Counselling and Wellness Team

For most of us, being online forms the backdrop of everyday life. It's there when you wake up, when you travel to campus, when you study, and often when you try to rest. 


Messages, reminders, and updates constantly pop up, mixing academic tasks with social life and other commitments in a single stream. Over time, this constant connectivity begins to shape how you experience time and attention, often without you noticing it happening.
 

Within that environment, a particular feeling tends to develop. There’s a sense that everything needs to be dealt with quickly, and that delaying a response might mean missing something important or falling behind. This pressure builds through repetition, as small interruptions accumulate and urgency starts to feel normal.
 

Studies on attention and cognitive load consistently show that frequent interruptions make it harder to concentrate and harder to return to a task once you’ve been pulled away. 


Even when a notification is ignored, the brief alert can still disrupt focus because part of your attention shifts toward the possibility of needing to respond. This pattern eventually increases mental fatigue and reduces the quality of thinking.
 

For students, this effect is amplified by the way digital tools are used in university. Emails from lecturers, learning platforms, group project chats, part-time work messages, and social media notifications all arrive through the same device. The brain doesn’t automatically distinguish between what is truly time-sensitive and what can wait. When everything arrives together, everything feels urgent.
 

There’s also evidence that constant digital alertness keeps the nervous system slightly activated. Research on stress and arousal suggests that being repeatedly pulled into a state of readiness makes it harder to fully relax, which affects sleep quality and emotional regulation. This explains why scrolling or checking messages often doesn’t feel genuinely restful, even when it looks like downtime.
 

Understanding this context matters because it shifts the issue away from willpower alone. The problem usually isn’t poor discipline or motivation alone, it’s the environment you’re operating in. Once you recognise how urgency is created online, you can make more deliberate choices about how you respond to it.


Here are some practical ways to manage the feeling that everything online needs your attention right now.
 

Learn to separate urgent from important
Urgency usually comes with clear consequences and time frames, such as deadlines that are explicitly stated or issues that affect others immediately. Importance often relates to long-term impact rather than speed. Research on decision-making shows that pausing even briefly before reacting improves judgement, which helps prevent everything from being treated as equally pressing.
 

Change how notifications reach you
Notifications are designed to interrupt, because attention is valuable to social media companies and app developers. Turning off non-essential alerts reduces the number of times your focus is broken.
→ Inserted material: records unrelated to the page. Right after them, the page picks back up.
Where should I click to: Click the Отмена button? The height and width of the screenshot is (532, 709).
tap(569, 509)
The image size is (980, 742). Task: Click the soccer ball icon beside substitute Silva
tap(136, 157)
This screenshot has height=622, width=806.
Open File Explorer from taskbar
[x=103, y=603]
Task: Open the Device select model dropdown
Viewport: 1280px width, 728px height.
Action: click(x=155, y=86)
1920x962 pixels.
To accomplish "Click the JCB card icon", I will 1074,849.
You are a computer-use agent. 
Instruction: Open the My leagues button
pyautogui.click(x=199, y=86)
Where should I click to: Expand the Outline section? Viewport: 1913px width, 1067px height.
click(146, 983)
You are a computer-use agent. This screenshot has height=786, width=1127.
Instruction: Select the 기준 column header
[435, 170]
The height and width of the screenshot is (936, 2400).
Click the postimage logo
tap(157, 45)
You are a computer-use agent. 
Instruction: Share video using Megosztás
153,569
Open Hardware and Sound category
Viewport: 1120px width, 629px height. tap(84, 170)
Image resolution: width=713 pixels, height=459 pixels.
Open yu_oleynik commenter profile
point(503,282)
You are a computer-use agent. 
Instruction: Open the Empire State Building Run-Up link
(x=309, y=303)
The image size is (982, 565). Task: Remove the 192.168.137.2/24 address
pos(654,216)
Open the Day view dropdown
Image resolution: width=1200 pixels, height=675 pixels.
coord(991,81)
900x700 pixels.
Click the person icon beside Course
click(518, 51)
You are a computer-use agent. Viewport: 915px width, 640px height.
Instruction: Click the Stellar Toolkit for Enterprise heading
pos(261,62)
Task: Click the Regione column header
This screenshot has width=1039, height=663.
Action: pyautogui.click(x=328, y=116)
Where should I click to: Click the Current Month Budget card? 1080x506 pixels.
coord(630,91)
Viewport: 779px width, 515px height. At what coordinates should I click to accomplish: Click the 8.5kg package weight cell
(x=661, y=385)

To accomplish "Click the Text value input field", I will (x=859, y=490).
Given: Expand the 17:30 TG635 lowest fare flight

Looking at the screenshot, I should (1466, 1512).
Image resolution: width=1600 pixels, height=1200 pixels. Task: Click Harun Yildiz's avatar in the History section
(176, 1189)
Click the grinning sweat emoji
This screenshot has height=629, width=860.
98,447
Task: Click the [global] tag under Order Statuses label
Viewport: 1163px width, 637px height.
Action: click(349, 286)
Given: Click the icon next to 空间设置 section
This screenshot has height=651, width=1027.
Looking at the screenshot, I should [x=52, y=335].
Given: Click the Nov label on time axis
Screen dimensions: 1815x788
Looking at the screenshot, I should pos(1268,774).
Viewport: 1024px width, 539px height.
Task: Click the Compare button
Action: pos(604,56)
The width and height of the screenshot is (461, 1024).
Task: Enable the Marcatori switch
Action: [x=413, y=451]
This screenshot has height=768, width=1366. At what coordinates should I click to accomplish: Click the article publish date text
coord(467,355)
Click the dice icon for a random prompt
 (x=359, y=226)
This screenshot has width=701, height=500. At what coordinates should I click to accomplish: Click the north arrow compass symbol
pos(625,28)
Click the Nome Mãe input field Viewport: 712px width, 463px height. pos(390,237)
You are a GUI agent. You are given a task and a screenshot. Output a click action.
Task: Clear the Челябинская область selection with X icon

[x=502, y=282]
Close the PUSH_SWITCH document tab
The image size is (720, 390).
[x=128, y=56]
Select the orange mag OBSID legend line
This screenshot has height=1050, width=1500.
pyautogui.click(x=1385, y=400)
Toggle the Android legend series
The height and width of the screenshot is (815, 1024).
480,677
Many students find it helpful to check email and learning platforms at set times, which aligns with research showing that this approach improves concentration and reduces stress.
 

Resist the habit of instant replies
Responding immediately can feel efficient, but it trains others and yourself to expect constant availability. Studies on workplace communication suggest that delayed responses often lead to clearer, more thoughtful replies without harming relationships. Giving yourself time supports better communication rather than weaker engagement.
 

Create periods of time that are genuinely offline
Attention benefits from breaks from digital input. Research on cognitive recovery shows that uninterrupted time supports memory, learning, and emotional balance. Studying with your phone out of reach, eating without screens, or setting aside short periods where you are not reachable allows your mind to genuinely rest.
 

Be aware of group chat pressure
Group chats create urgency through volume rather than necessity. Messages stack quickly, and silence can feel uncomfortable even when no response is required. Understanding this dynamic helps you engage selectively, which aligns with findings that reduced social comparison and constant monitoring support better wellbeing.
 

Set expectations where you can
Clear communication reduces anxiety on both sides. Letting others know when you are likely to reply helps manage assumptions and lowers pressure. If you're "always on", people will expect you to be "always available."
 

Notice how urgency affects your thinking
Frequent interruption fragments attention and increases mental load. Tasks take longer, errors become more likely, and rest feels less restorative (and guilt sets in for taking any rest at all...).
 

Managing digital urgency doesn’t require you to reject technology or become unreachable. Being online is ingrained in our lives - what counts is how we use it, rather than allowing it to use us. The challenge is keeping our digital habits in proportion so that a constant sense of urgency doesn’t dictate how you think, study, or rest. 


When you slow down responses, filter what truly needs attention, and choose when to engage, you protect your focus in ways that support learning, wellbeing, and your ability to think clearly without feeling overwhelmed.